● WORK INSTRUCTION
The lines to reproduce run from the one containing "Screen dimensions: 1512x798" through the end of the records below. Reproduce them exactly and add nothing.

● Items listed in a dataset
------------------------------------------------------------------------
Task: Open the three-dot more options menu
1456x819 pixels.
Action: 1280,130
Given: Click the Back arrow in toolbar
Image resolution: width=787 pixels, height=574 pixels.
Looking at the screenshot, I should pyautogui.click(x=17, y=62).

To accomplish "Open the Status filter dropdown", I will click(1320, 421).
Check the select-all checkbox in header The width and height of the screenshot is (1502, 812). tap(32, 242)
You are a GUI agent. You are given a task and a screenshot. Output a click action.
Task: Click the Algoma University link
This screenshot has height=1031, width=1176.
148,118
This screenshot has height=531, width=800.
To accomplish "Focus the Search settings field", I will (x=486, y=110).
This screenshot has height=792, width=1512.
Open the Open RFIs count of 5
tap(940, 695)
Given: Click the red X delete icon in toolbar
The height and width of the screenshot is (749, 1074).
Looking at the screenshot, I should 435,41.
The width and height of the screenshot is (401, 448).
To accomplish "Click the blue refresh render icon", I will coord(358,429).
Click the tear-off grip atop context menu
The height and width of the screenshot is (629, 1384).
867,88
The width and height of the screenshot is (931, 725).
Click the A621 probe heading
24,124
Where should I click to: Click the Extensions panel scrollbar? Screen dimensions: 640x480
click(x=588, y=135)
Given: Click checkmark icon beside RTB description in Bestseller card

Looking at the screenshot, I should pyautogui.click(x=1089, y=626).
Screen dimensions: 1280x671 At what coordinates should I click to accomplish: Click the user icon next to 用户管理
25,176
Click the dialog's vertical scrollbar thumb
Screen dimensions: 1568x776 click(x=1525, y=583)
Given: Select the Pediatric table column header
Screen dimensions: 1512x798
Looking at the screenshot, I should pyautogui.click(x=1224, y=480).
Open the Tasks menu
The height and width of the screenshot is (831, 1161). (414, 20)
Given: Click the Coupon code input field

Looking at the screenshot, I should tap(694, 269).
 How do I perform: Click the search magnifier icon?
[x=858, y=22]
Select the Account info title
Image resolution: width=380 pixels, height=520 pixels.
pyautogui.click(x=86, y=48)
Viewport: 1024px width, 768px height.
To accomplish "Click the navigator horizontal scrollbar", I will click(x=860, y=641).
------------------------------------------------------------------------
● SOLUTION TO THE PROBLEM
Screen dimensions: 1512x798
Looking at the screenshot, I should pyautogui.click(x=1224, y=480).
Open the Tasks menu
The height and width of the screenshot is (831, 1161). (414, 20)
Given: Click the Coupon code input field

Looking at the screenshot, I should tap(694, 269).
 How do I perform: Click the search magnifier icon?
[x=858, y=22]
Select the Account info title
Image resolution: width=380 pixels, height=520 pixels.
pyautogui.click(x=86, y=48)
Viewport: 1024px width, 768px height.
To accomplish "Click the navigator horizontal scrollbar", I will click(x=860, y=641).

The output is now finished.